EXERCÍCIO 1: No texto sobre a eleição de Obama, liste os cachorros que estavam na rua e o nome que os mendigos deram a cada um.
EXERCÍCIO 2: Prolongue o texto sobre a eleição de Obama a partir do ponto em que ele termina.

TRECHO DE ORIGEM:
────────────────

18 fevereiro 2009

Livin' in America - Obama, o 44º presidente branco

Sei que é um pouco tarde para falar da eleição à presidência de Barack Obama, principalmente porque os votos já foram contados e ele até já tomou posse, mas há algo que me inquieta, desde que todo este furor começou e Obama despontou como o favorito à Casa Branca.

Dois eventos em particular despertaram minha desconfiança sobre esta eleição; dois eventos frívolos, corriqueiros, mas que me revelaram uma nova perspectiva sobre como os americanos brancos viam Obama.

Havia três cachorros na rua: um preto, um marronzinho (quase bege-claro) e um branco. Alguns mendigos passaram e apontaram para os cachorros e começaram a nomeá-los. O branco era a Hillary Clinton, o preto era Colin Powell e o bege era, para minha surpresa, Obama.
Minha esposa imediatamente retrucou:
- Não, o Obama é o preto.
Mas os mendigos não aceitaram.
- Não, o Obama é metade branco, o Obama é o cachorro bege.

E o segundo evento foi quando, en passant, escutei, com o rabo de ouvido, a conversa entre uma mulher e um homem, brancos, sobre a eleição. A mulher, aparentemente defendendo seu ponto de vista e justificando seu voto em Obama, disse:
- Sabe o que é estranho? Eu não vejo Obama como um negro, mas apenas como um homem.

Estas duas histórias imediatamente me fizeram recordar do nosso presidente Lula. Toda a imagem que havia sido criada durante a carreira política dele era a do sindicalista, camiseta vermelha, barba desgrenhada e gritos de ordem sobre um palanque improvisado.
Mas esta imagem de político revolucionário-comunista não ganha eleições. Era mais ou menos na época da primeira vez que Lula se candidatou que eu ouvia muito as pessoas comentando:
- Eu não vou votar no Lula, porque senão vou ter que dividir meu apartamento com outras pessoas e eles vão tomar meu segundo carro.
Lula era temido porque trazia à tiracolo o estigma do comunismo. No entanto, bastou ele mudar a imagem, vestir terno e gravata, reduzir o tom de voz e falar pausamente, que a classe média foi conquistada.
Lula foi eleito, e reeleito.

Vejo um grande paralelo, neste sentido, entre Lula e Obama. Ambos disseminavam uma mensagem de esperança, ambos representavam uma mudança significativa no cenário político - o primeiro, um torneiro mecânico, sem muita educação, tornado presidente; o segundo, um negro, num país extremamente preconceituoso, tornado presidente. Ambos dependiam da classe média para se elegerem.

────────────────

DADOS FORNECIDOS:
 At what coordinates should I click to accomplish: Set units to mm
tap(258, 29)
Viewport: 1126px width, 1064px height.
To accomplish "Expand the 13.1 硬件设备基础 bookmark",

────────────────

RESPOSTA CERTA 1:
- o branco: Hillary Clinton
- o preto: Colin Powell
- o bege: Obama

RESPOSTA CERTA 2:
Apesar do apoio dos latinos e dos negros, Obama jamais venceria as eleições se não fosse a adesão da classe média branca norte-americana. Mas a classe média branca norte-americana jamais aceitaria um presidente negro, se a imagem que Obama nos passasse fosse a mesma que boa parte dos negros americanos possui, as calças largas mostrando a cueca, o jaquetão de couro, o boné de aba reta virado pro lado, o inglês de gueto e os ameaçadores gestos de cantor de rap.
Com uma imagem destas, Obama jamais ascenderia na carreira política, pois esta é uma imagem associada ao ódio racial e ao medo.
Para se eleger, Obama precisou acolher e expressar valores brancos norte-americanos, o terno, a boa educação superior, a fala articulada e, principalmente, o foco na recuperação da economia.

Reúna uma combinação de fatores - a catastrófica administração Bush, a crise imobiliária e financeira, um adversário prenunciando uma continuidade nos erros da gestão anterior, e um clima de esperança e mudança - e é fácil compreendermos como o branco americano lançou para os porões do inconsciente seu preconceito e se recusou a dar importância à cor do candidato. Para os americanos brancos, Obama é um deles.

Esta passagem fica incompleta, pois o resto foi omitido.